As to the marihuana counts, the jury found defendant guilty of selling marihuana to four persons who testified for the People. Each of these witnesses was questioned as to his familiarity and expertise with marihuana, and each admitted to great familiarity with the substance. One testified he had used it “20 times” and was “positive” that the substance he purchased from defendant was marihuana. Two others testified that they used marihuana 50 times or more and were familiar with the effect of marihuana and the substance they purchased several times from defendant gave them the expected effect. Another testified that he had smoked marihuana “many times” before and the substance purchased from defendant was like that which he had previously smoked.

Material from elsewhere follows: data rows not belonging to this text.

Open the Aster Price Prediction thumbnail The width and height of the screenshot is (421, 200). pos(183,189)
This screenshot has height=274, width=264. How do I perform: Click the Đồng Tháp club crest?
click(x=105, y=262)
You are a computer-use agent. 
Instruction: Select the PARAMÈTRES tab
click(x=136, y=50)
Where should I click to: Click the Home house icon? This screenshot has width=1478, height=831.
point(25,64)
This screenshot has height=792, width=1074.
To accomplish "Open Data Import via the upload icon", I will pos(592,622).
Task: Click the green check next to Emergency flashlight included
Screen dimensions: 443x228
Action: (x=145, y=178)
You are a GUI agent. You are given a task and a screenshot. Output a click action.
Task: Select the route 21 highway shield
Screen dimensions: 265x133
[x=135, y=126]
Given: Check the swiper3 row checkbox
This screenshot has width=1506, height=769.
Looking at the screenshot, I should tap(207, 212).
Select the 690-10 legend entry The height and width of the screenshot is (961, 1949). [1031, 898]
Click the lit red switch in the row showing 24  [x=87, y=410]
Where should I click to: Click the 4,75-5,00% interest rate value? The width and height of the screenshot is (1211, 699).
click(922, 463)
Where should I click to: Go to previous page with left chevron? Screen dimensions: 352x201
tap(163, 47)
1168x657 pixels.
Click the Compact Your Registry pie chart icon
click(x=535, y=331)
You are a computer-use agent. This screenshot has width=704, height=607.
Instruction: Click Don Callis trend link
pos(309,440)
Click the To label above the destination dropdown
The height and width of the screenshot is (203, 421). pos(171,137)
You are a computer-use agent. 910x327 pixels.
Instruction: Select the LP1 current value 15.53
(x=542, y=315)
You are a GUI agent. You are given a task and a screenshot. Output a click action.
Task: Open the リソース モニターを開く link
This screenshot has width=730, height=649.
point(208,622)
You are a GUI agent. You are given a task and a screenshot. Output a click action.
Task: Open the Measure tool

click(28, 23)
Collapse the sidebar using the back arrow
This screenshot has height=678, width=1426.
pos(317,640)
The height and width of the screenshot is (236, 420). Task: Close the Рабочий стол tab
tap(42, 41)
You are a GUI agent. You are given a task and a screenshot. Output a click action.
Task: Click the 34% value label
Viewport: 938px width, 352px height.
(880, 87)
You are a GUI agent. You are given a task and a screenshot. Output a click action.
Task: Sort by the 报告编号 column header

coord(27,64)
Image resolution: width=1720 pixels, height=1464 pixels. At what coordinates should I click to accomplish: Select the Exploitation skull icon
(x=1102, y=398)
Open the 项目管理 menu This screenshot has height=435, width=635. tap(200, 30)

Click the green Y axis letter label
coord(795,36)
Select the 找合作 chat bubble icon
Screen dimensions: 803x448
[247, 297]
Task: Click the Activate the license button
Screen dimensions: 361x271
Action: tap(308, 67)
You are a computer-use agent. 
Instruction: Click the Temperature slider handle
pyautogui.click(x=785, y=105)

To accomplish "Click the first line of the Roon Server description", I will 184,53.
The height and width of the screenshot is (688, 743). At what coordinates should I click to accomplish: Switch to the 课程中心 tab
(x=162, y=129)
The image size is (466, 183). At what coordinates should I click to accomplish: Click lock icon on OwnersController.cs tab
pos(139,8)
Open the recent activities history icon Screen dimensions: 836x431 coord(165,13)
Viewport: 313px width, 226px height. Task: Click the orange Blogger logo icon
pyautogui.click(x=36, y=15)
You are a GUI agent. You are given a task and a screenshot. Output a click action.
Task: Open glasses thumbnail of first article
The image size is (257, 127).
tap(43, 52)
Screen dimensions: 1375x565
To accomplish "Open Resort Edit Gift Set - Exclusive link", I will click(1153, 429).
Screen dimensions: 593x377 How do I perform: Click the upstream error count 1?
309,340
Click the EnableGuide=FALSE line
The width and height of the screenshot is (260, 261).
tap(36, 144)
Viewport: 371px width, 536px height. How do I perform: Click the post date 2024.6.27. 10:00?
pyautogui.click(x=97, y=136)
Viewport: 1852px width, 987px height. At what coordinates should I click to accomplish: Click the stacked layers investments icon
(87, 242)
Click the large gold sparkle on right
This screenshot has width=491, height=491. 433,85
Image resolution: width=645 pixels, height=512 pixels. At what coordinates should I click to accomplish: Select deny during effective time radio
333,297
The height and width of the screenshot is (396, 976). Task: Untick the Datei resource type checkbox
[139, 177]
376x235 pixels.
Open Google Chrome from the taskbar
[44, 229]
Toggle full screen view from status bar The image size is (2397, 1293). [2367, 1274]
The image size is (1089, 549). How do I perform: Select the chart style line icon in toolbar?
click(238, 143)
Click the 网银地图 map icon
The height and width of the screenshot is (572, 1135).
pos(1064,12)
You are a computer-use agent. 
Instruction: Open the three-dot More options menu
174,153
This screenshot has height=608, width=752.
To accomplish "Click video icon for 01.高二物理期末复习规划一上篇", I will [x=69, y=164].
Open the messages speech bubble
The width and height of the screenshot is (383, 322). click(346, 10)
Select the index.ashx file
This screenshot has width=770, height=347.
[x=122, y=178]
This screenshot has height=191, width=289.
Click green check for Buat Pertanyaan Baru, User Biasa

Defendant was found guilty of criminally selling phencyclidine to three persons who-testified for the People. One witness testified that he used this drug 5 or 10 times with the effect that it leaves his mind blank. He stated that while he is not an expert on PCP (phencyclidine) he knew the drug he purchased was PCP because of his experience with it. Another testified that he had learned some years earlier to recognize PCP from its taste. A third testified she had used phencyclidine 7 or 8 times and recognized the substance by its “nasty” taste and the effect it had, making her feel “drunk * * * drowsy”. She had never obtained phencyclidine from anyone except defendant.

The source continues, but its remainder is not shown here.